[Document excerpt]

Cox’s winning time would have earned fifth place at worlds, where Lilly King was disqualified in the preliminaries for a non-simultaneous touch.

Her coach, Carol Capitani of the University of Texas, said “not being able to do it for a whole year” propelled Cox.

“Because she perseveres and she knew she had a lot more left in her and she felt she was robbed,” Capitani said. “Sometimes those circumstances can not bring out the best in people, but I think that gave her a little extra edge.”

When Cox first found out about the positive test, she kept training.

“The whole time I was like, ‘It’s not going to be real. I don’t know why I’m going to be punished for something I never did,’” Cox said. “The second I got that call and realized I wasn’t going to nationals, I did take some time off. I just needed to mentally get away.”

[/Document excerpt]
[Available data]

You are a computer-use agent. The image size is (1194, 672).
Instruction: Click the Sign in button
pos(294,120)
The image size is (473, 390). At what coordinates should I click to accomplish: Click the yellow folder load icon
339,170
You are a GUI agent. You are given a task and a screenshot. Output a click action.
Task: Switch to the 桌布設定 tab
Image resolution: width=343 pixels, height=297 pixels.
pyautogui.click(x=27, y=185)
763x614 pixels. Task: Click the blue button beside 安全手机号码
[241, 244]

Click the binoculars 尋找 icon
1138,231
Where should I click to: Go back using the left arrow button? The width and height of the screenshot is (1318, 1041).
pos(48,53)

[/Available data]
[Available data]

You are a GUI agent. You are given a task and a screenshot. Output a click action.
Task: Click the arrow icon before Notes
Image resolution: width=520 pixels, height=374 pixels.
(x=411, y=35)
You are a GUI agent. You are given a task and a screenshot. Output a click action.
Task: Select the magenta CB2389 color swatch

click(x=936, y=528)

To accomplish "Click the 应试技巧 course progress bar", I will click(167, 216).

[/Available data]

• _Work task A_
Answer these questions about the article on Cox's swimming:
(i) Who was disqualified in the preliminaries at worlds, and for what?
(ii) Which university is Carol Capitani with?
(iii) What did Cox do when she first found out about the positive test?
• _Work task B_
Please write the next passage of the article on Cox's swimming, following on from its last sentence.

• _Expected answer A_
(i) Lilly King, for a non-simultaneous touch.
(ii) The University of Texas.
(iii) She kept training.

• _Expected answer B_
She went to the lake with her family and turned her phone off.

In September she finally got back in the water.

“It’s hard to add more drive into her with her personality,” Capitani said. “It’s what she wakes up for every day. She knows her time is limited. She knows she has a year left and she wants to make the most of it.”

Cox is applying to medical schools for fall 2020, which will probably be the end of her career.

If there is a silver lining to the doping experience, it’s that it didn’t happen in the Olympic year.

“If it’s going to happen one year,” Cox said, “I guess that is the year.”